If this is a linux kernel issue where the function can be either or both "sigtramp" or "__kernel_rt_sigreturn" and everything else behaves correctly this is fine.

2 - When the user handler is invoked, its return address is set to the very first byte of __kernel_rt_sigreturn, which throws off unwinding because we assume that frame must really be at a call in the preceding function. I asked about this on IRC, where Jan Kratochvil mentioned that the decrement shouldn't happen for frames with S in the eh_frame's augmentation. I've verified that __kernel_rt_sigreturn indeed has the S. I'm not sure where I'd find official documentation about that, but the DWARF Standards Committee's wiki[1] does link to Ian Lance Taylor's blog[2] which says "The character ‘S’ in the augmentation string means that this CIE represents a stack frame for the invocation of a signal handler. When unwinding the stack, signal stack frames are handled slightly differently: the instruction pointer is assumed to be before the next instruction to execute rather than after it." So I'm interested in encoding that knowledge in LLDB, but not sure architecturally whether it would be more appropriate to dig into the eh_frame record earlier, or to just have this be a property of symbols flagged as trap handlers, or something else.

If we have hints that unwinding should not backup the PC, then this is fine to use.

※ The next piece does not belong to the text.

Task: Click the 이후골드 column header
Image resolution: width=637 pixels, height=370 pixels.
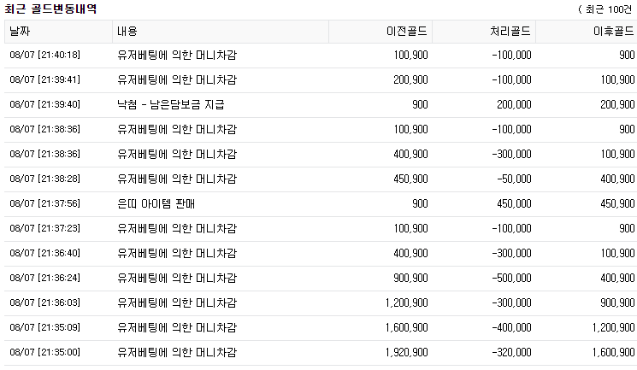Action: (612, 32)
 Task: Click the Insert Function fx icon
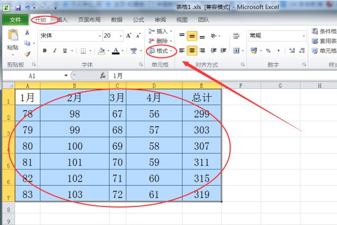click(x=103, y=75)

We need the ability to indicate that a lldb_private::StackFrame frame behaves like frame zero even when it is in the middle. I believe the code for sigtramp already does this somehow. I CC'ed Jason Molenda so he can chime in.

2 - When the user handler is invoked, its return address is set to the very first byte of __kernel_rt_sigreturn, which throws off unwinding because we assume that frame must really be at a call in the preceding function. I asked about this on IRC, where Jan Kratochvil mentioned that the decrement shouldn't happen for frames with S in the eh_frame's augmentation. I've verified that __kernel_rt_sigreturn indeed has the S. I'm not sure where I'd find official documentation about that, but the DWARF Standards Committee's wiki[1] does link to Ian Lance Taylor's blog[2] which says "The character ‘S’ in the augmentation string means that this CIE represents a stack frame for the invocation of a signal handler. When unwinding the stack, signal stack frames are handled slightly differently: the instruction pointer is assumed to be before the next instruction to execute rather than after it." So I'm interested in encoding that knowledge in LLDB, but not sure architecturally whether it would be more appropriate to dig into the eh_frame record earlier, or to just have this be a property of symbols flagged as trap handlers, or something else.

If we have hints that unwinding should not backup the PC, then this is fine to use. We need the ability to indicate that a lldb_private::StackFrame frame behaves like frame zero even when it is in the middle. I believe the code for sigtramp already does this somehow. I CC'ed Jason Molenda so he can chime in.

Sorry for the delay in replying, yes the discussion over on https://reviews.llvm.org/D63667 is also related - we should record the S flag in the UnwindPlan but because of the order of operations, always getting the eh_frame UnwindPlan to see if this is a signal handler would be expensive (we try to delay fetching the eh_frame as much as possible because we pay a one-time cost per binary to scan the section).